BEGIN AVAILABLE DATA

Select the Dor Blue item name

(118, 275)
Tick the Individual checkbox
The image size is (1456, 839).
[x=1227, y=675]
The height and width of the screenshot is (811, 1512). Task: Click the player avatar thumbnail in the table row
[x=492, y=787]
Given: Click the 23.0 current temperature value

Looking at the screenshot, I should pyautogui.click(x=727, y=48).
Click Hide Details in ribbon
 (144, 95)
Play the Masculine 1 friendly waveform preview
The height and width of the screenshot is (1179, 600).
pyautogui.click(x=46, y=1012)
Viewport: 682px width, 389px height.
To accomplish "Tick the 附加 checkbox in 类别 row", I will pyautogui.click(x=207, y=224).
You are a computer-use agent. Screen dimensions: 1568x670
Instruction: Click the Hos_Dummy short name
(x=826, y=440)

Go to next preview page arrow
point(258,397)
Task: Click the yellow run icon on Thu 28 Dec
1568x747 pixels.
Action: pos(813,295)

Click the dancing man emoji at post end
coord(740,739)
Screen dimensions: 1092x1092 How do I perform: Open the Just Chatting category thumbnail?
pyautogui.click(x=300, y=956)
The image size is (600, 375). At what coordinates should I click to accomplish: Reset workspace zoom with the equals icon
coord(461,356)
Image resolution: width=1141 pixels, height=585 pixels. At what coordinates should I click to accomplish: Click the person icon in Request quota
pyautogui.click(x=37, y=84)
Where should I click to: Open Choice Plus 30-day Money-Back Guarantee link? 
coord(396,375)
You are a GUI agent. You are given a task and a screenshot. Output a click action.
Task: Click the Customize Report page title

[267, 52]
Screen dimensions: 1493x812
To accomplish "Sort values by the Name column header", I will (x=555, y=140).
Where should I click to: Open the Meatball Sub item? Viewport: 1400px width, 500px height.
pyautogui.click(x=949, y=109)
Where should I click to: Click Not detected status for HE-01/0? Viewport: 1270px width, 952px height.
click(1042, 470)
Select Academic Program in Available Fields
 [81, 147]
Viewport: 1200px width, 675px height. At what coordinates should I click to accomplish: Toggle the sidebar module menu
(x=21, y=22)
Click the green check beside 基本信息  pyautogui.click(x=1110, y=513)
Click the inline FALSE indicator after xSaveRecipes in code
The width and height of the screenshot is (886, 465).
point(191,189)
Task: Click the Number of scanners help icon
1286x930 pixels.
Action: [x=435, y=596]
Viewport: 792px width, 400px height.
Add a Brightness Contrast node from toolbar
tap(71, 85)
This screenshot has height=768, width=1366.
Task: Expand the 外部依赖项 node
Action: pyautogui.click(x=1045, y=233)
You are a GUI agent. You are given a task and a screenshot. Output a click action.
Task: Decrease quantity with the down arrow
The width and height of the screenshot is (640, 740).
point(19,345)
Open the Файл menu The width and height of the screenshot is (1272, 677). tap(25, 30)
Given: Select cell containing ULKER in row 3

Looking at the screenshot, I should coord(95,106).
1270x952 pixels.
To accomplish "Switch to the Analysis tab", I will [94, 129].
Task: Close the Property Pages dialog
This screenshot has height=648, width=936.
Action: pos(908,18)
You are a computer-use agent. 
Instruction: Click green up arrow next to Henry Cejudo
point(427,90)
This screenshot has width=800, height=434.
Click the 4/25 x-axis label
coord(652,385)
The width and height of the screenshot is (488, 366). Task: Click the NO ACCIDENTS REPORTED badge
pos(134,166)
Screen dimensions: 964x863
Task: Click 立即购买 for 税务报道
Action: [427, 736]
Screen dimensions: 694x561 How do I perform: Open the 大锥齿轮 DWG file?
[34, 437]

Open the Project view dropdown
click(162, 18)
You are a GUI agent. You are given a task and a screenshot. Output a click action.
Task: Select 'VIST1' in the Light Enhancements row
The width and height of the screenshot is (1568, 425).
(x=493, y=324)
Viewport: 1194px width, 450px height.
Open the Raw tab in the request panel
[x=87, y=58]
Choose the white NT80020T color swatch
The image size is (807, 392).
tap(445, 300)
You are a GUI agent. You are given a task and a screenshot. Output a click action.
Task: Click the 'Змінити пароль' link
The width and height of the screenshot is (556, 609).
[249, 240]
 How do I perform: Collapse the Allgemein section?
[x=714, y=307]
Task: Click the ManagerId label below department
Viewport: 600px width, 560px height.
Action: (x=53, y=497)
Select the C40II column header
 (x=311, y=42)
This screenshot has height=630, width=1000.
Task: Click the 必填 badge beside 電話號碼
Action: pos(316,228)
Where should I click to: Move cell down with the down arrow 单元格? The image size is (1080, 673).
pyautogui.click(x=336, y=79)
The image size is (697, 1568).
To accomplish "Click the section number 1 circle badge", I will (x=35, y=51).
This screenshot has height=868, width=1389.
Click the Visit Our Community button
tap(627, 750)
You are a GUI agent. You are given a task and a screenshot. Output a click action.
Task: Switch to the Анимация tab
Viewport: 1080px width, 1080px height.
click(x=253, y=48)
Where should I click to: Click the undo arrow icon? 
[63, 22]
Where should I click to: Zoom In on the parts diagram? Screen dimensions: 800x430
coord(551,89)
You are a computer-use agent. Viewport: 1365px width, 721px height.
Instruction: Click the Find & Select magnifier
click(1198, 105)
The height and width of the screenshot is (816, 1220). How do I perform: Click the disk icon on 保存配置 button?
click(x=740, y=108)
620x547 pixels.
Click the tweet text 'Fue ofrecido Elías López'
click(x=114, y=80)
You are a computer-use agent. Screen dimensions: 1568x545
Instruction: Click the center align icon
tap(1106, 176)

END AVAILABLE DATA

- [EXERCISE INSTRUCTIONS]: Look over the records above and filter for each line with the word "computer".

- [WRITTEN RESPONSE]:
You are a computer-use agent. Screen dimensions: 1568x670
You are a computer-use agent. 
You are a computer-use agent. Viewport: 1365px width, 721px height.
You are a computer-use agent. Screen dimensions: 1568x545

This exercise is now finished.